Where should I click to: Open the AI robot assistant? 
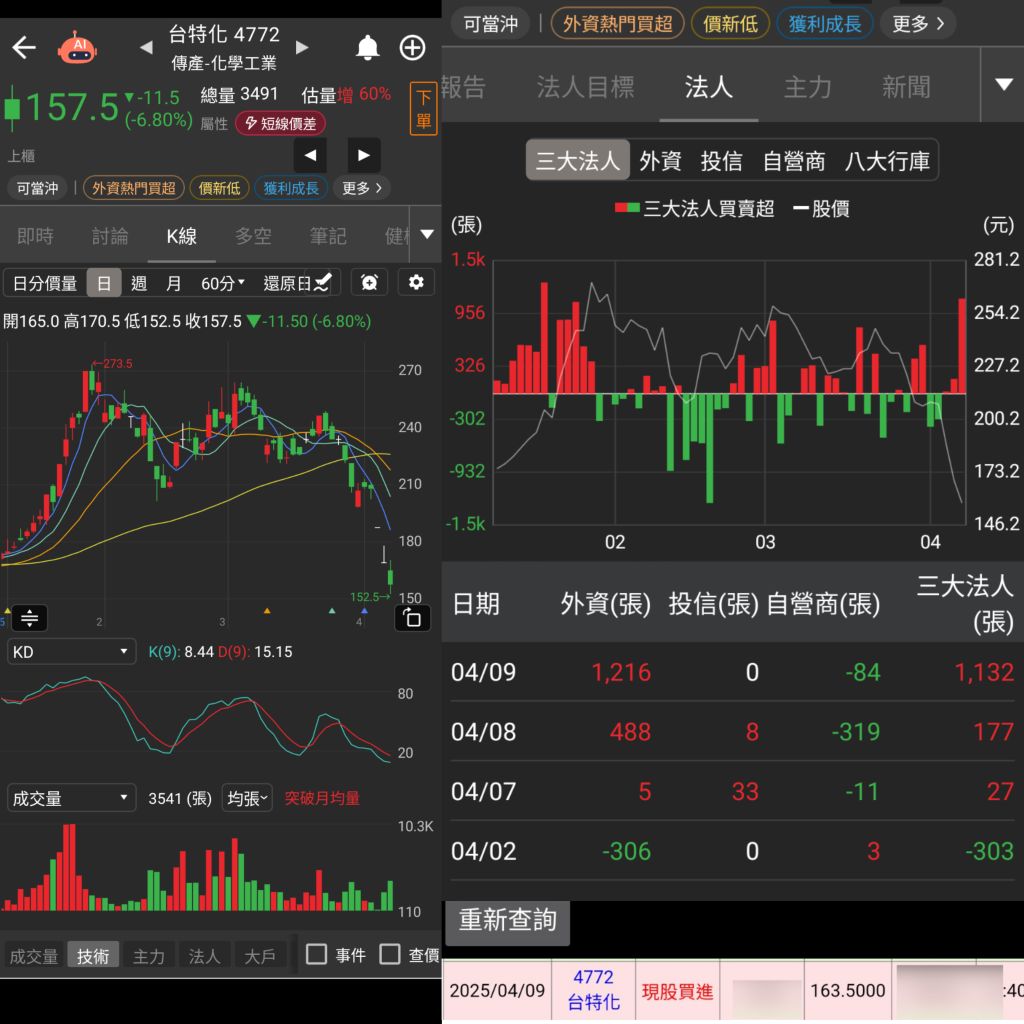(77, 47)
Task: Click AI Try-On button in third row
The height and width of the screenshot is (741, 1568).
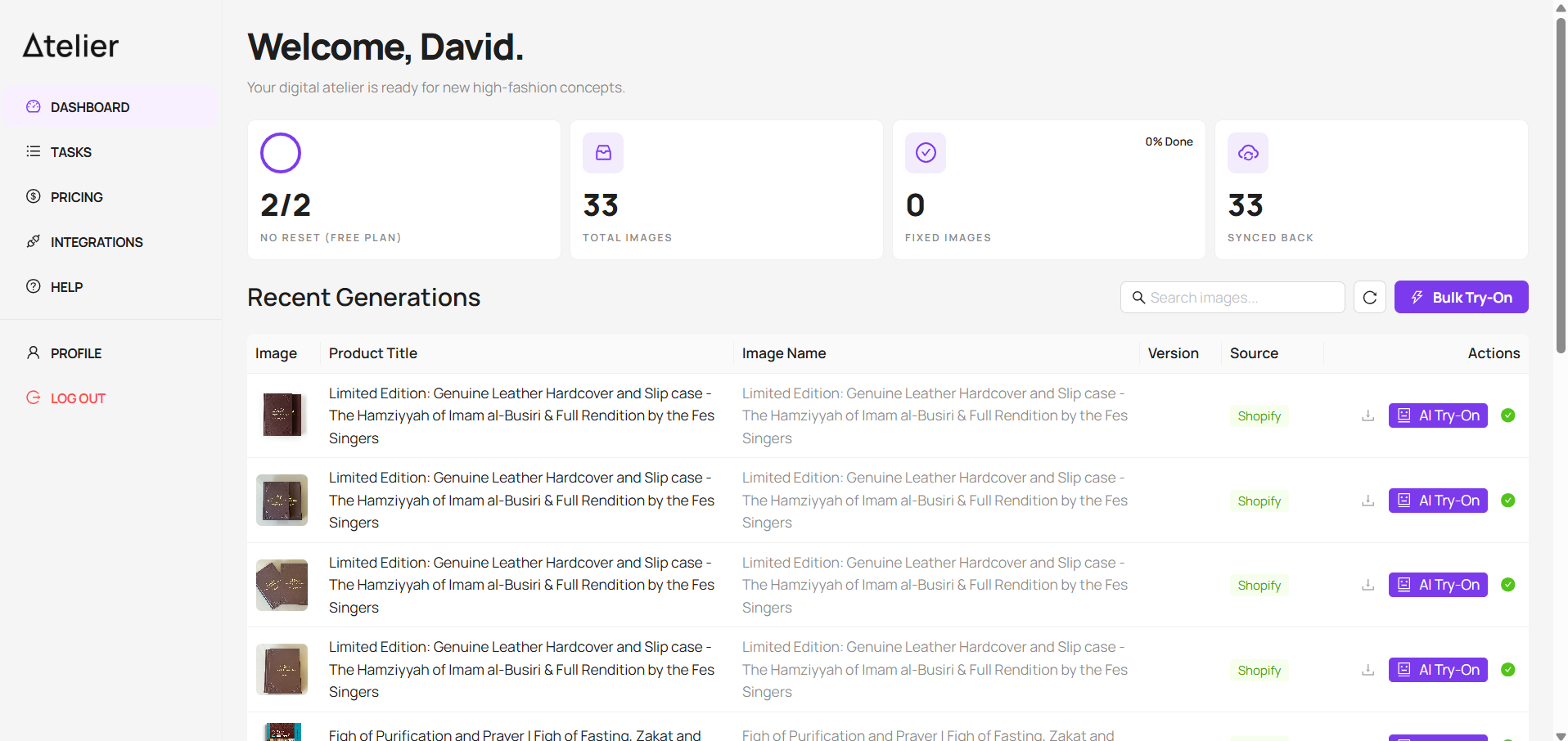Action: click(x=1438, y=585)
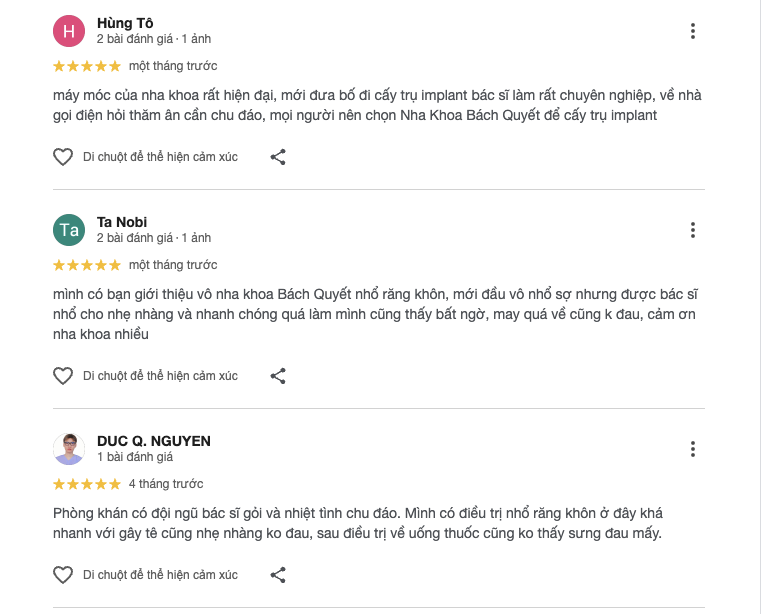Share Ta Nobi's review
Image resolution: width=762 pixels, height=614 pixels.
[x=279, y=376]
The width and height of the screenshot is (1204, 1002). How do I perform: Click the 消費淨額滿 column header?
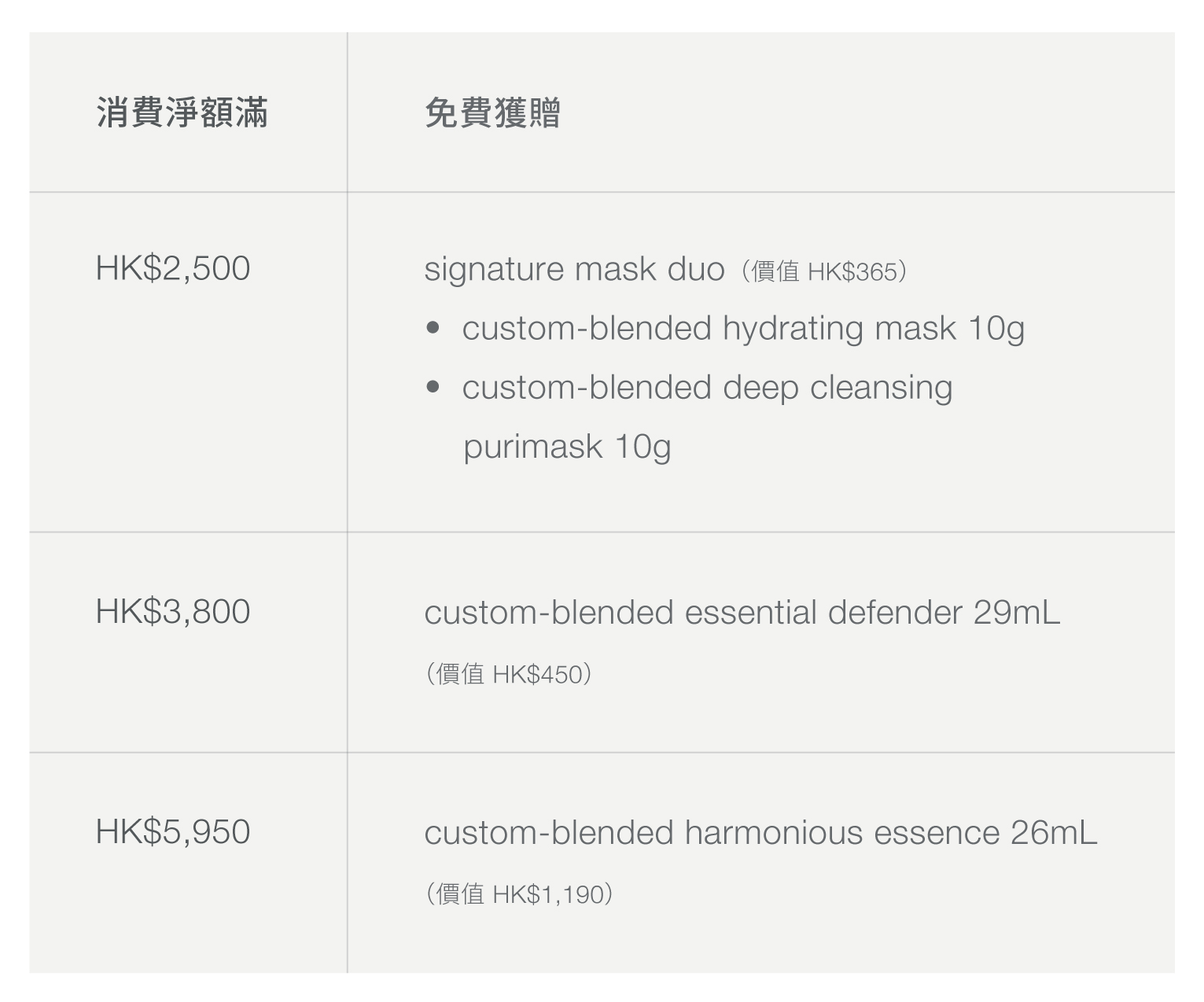[182, 112]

━━━━━━

No pictures belong in the copy: reproduce exactly the lines above from the one that contains "Task: Click AI Try-On button in third row" through the last line of the entries.

Task: Click AI Try-On button in third row
The height and width of the screenshot is (741, 1568).
Action: click(x=1438, y=585)
Share Ta Nobi's review
Image resolution: width=762 pixels, height=614 pixels.
[x=279, y=376]
The width and height of the screenshot is (1204, 1002). How do I perform: Click the 消費淨額滿 column header?
[182, 112]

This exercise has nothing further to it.